# Handwritten Digits Recognition — Traditional ML Models

**This notebook trains and compares traditional machine learning models** (Logistic Regression, K-Nearest Neighbors, Support Vector Machine, Random Forest) on the MNIST / handwritten digits dataset.

**How it works:** The notebook tries to load the dataset from the uploaded zip at `/mnt/data/PRCP-1002-HandwrittenDigits.zip`. If not available, it falls back to `sklearn.datasets.load_digits` so you can run the notebook anywhere.

**What you'll find:**

- Data loading and EDA (shape, class distribution, sample images)
- Preprocessing and flattening / scaling
- Training: Logistic Regression, KNN, SVM, RandomForest
- Performance comparison (accuracy, precision, recall, f1, confusion matrix)
- Short discussion and save best model

---

*Run all cells in order.
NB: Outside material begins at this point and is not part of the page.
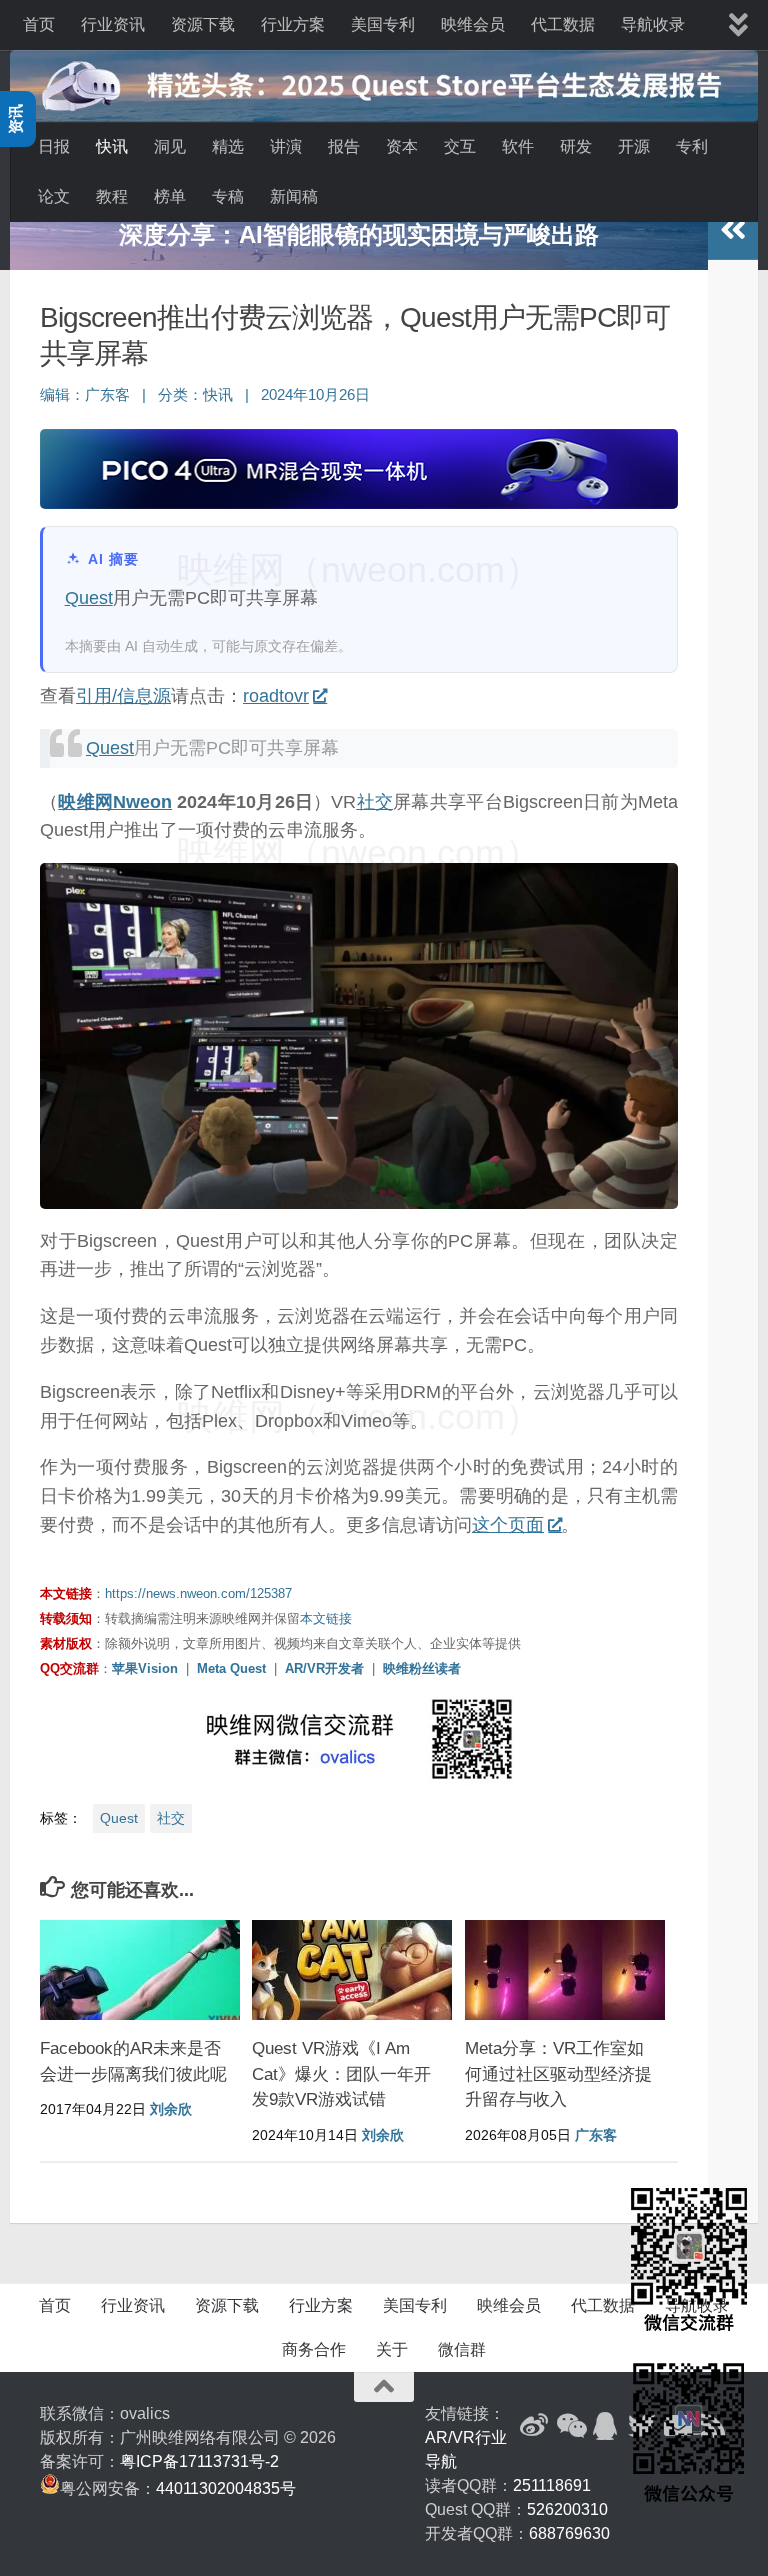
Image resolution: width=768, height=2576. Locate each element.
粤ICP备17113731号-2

This notebook is intended to be runnable in Google Colab or local Jupyter.*

In [None]:

# Basic imports
import os, zipfile, warnings, time
warnings.filterwarnings('ignore')
import numpy as np
import pandas as pd
import matplotlib.pyplot as plt

from sklearn.model_selection import train_test_split, GridSearchCV
from sklearn.preprocessing import StandardScaler
from sklearn.metrics import accuracy_score, classification_report, confusion_matrix
from sklearn.linear_model import LogisticRegression
from sklearn.neighbors import KNeighborsClassifier
from sklearn.svm import SVC
from sklearn.ensemble import RandomForestClassifier

# For fallback dataset
from sklearn.datasets import load_digits

print('Imports done.')


In [None]:

# Attempt to find and load the uploaded dataset zip
zip_path = '/mnt/data/PRCP-1002-HandwrittenDigits.zip'
data_loaded = False

if os.path.exists(zip_path):
    print('Found zip at', zip_path)
    z = zipfile.ZipFile(zip_path, 'r')
    z.extractall('/mnt/data/PRCP-1002-HandwrittenDigits_extracted')
    print('Extracted to /mnt/data/PRCP-1002-HandwrittenDigits_extracted')
    extracted = os.listdir('/mnt/data/PRCP-1002-HandwrittenDigits_extracted')
    print('Contains:', extracted[:20])
    csv_files = [f for f in extracted if f.lower().endswith('.csv')]
    npz_files = [f for f in extracted if f.lower().endswith('.npz')]
    if csv_files:
        csv_path = os.path.join('/mnt/data/PRCP-1002-HandwrittenDigits_extracted', csv_files[0])
        print('Loading CSV:', csv_path)
        df = pd.read_csv(csv_path)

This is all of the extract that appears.